-- START --

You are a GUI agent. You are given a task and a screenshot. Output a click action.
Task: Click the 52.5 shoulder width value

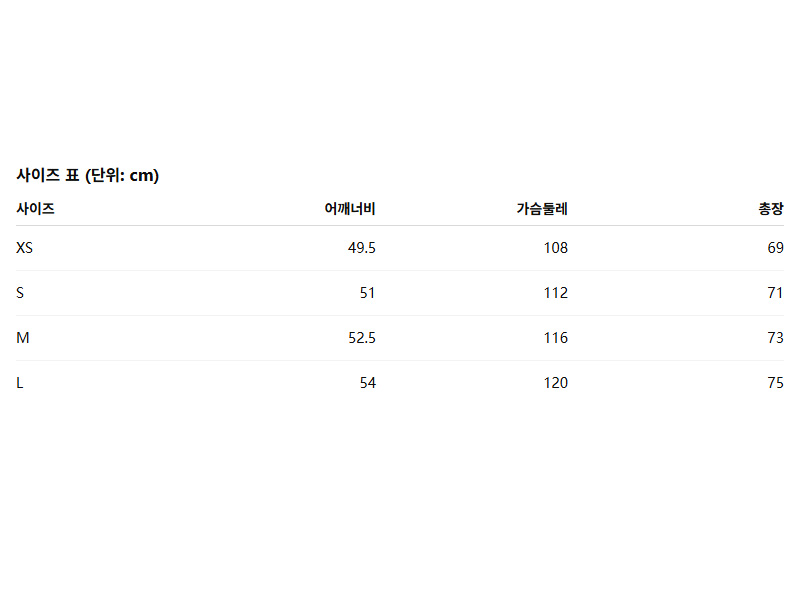pyautogui.click(x=362, y=338)
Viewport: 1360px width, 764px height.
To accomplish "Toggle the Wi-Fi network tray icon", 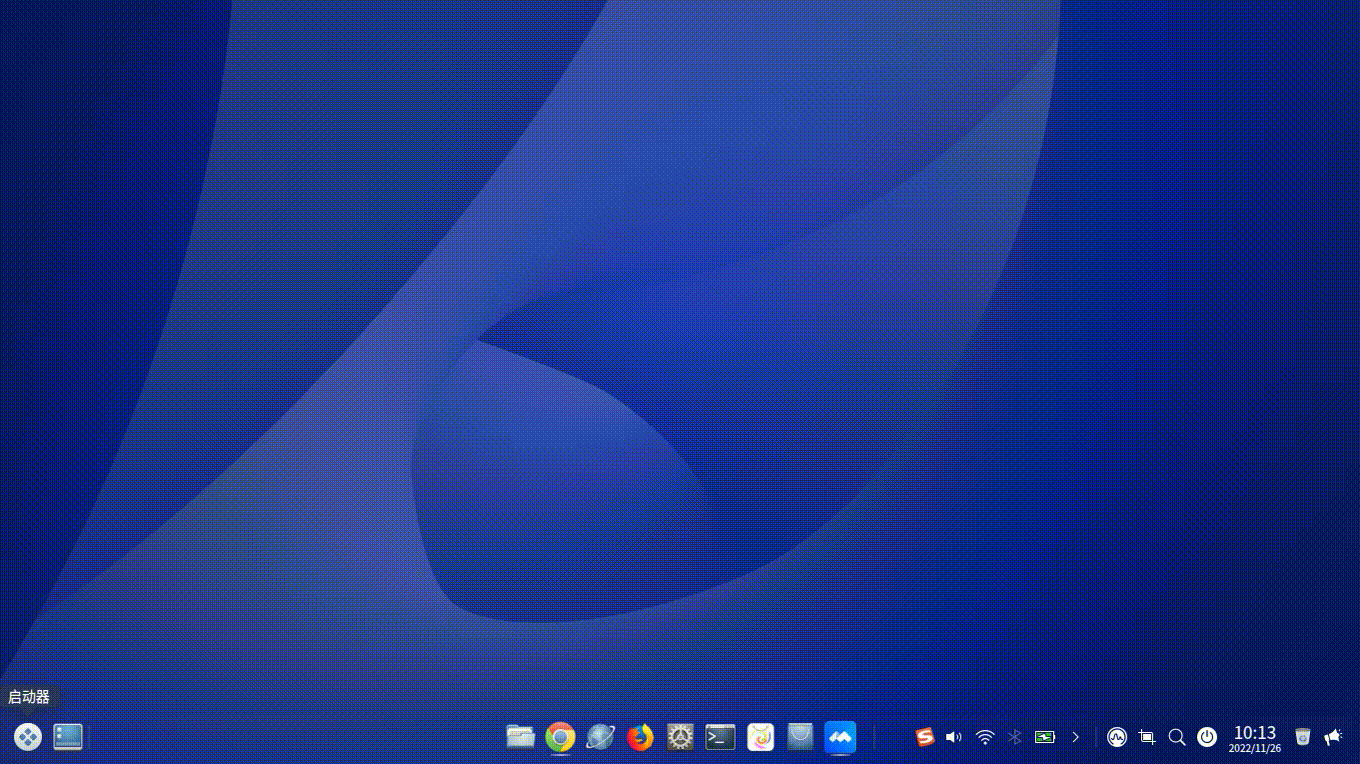I will [985, 737].
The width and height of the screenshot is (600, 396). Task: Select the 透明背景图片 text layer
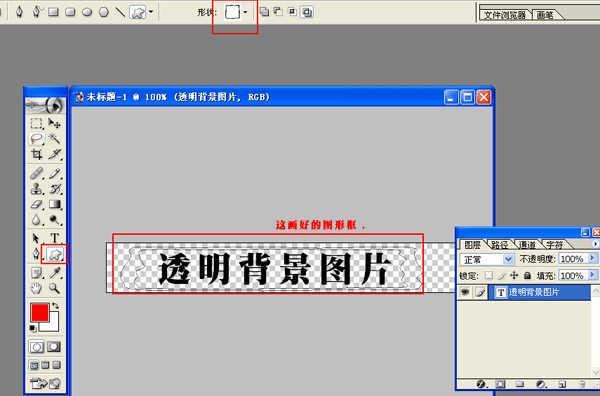540,292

-- END --

▸ **Challenge**
Return every line of the material above that contains the string "height". Case counts.

▸ **Result of the exercise**
Viewport: 1360px width, 764px height.
The width and height of the screenshot is (600, 396). Task: Select the 透明背景图片 text layer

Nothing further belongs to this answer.